Australia’s energy minister rejects calls for stricter carbon emissions limits


Prime Minister Scott Morrison is working on garnering support from rural partners, citizens of the Liberal Party to support the goal of net zero by 2050 and possibly Australia’s current pledge to cut emissions by 26-28% by 2005 A more ambitious target for 2030 than Levels before the United Nations Climate Conference in Glasgow.

Still, Australia’s Business Council – which represents the country’s largest companies including miners, gas and electricity producers – said over the weekend that reducing emissions to 50% from 2005 levels by 2030 could be considered as big benefits for the economy. can be obtained with. .

Addressing an energy and climate conference on Monday, Energy Minister Angus Taylor swiftly rejected the council’s recommendation that the government require businesses emitting more than 25 million tons annually to buy carbon offsets compared to the current limit. Strengthens its “safety net” by necessity. 100 million tonnes per year.

Safeguard mechanisms and the carbon offset market determine Australia’s carbon price, which hit a record high last week but was still less than a third of the carbon price in the European Union, which has stricter emissions limits.

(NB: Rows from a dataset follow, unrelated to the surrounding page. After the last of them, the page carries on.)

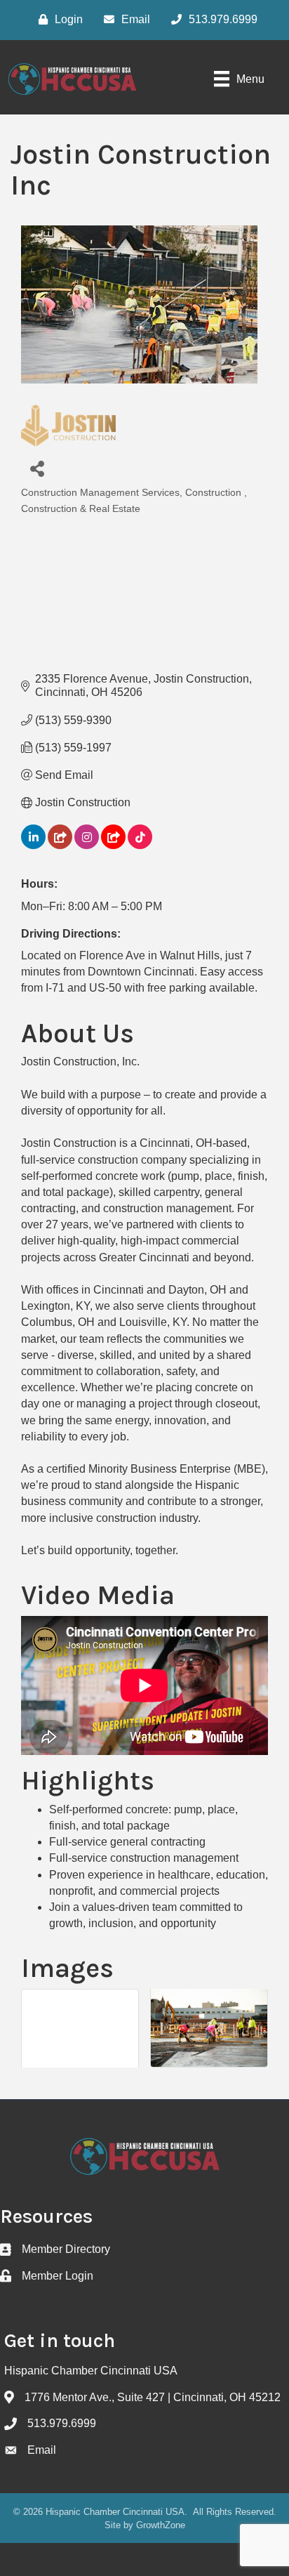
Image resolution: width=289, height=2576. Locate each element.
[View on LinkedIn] (33, 845)
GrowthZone (160, 2525)
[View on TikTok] (140, 845)
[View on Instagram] (86, 845)
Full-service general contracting (127, 1842)
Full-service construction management (143, 1858)
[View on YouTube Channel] (113, 845)
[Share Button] (37, 468)
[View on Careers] (60, 845)
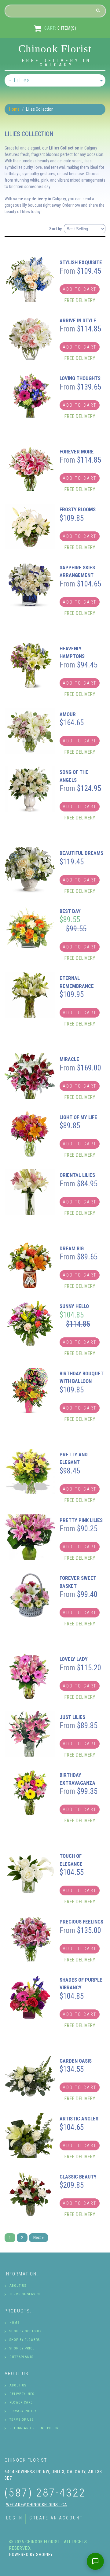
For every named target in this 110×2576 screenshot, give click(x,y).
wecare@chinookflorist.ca (36, 2504)
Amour (68, 714)
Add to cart (80, 289)
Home (14, 109)
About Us (17, 2286)
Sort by (55, 228)
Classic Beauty (78, 2177)
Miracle (69, 1059)
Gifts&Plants (21, 2357)
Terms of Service (25, 2294)
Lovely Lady (74, 1659)
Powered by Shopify (31, 2554)
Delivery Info (22, 2394)
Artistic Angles (79, 2119)
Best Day (70, 911)
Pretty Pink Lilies (81, 1520)
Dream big (72, 1248)
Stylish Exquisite (81, 262)
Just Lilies (72, 1717)
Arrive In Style (78, 320)
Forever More (77, 452)
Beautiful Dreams (81, 853)
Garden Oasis (76, 2061)
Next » (38, 2237)
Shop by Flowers (24, 2340)
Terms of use (21, 2420)
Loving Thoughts (80, 378)
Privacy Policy (22, 2411)
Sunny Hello (74, 1306)
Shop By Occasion (25, 2331)
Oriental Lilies (77, 1175)
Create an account (55, 2517)
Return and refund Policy (34, 2428)
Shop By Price (22, 2348)
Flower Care (21, 2402)
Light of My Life (78, 1117)
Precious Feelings (81, 1922)
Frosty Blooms (78, 509)
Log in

“A major link to the safeguard mechanism is a backdoor carbon tax consumers will eventually have to pay, and that is not acceptable,” Taylor said at the conference organized by the Australian Financial Review.

Australia is the world’s fourth-largest energy exporter, and Taylor said the government’s main goal was to protect key industries including gas, coal, heavy manufacturing and agriculture, while cutting emissions from hydrogen, carbon capture and storage and soil carbon. also had to be promoted.

He said the government would stick to providing incentives to cut emissions rather than punishing polluters.

“That means avoiding the obvious carbon tax or the backdoor way to the carbon tax — the sneaky carbon tax.”

Taylor’s speech came on the same day that Australian billionaire Twiggy Forrest, a vocal critic of the government’s energy policies, announced that he would build the world’s largest electrolyzer factory in Australia to further his ambition to produce green hydrogen. will do.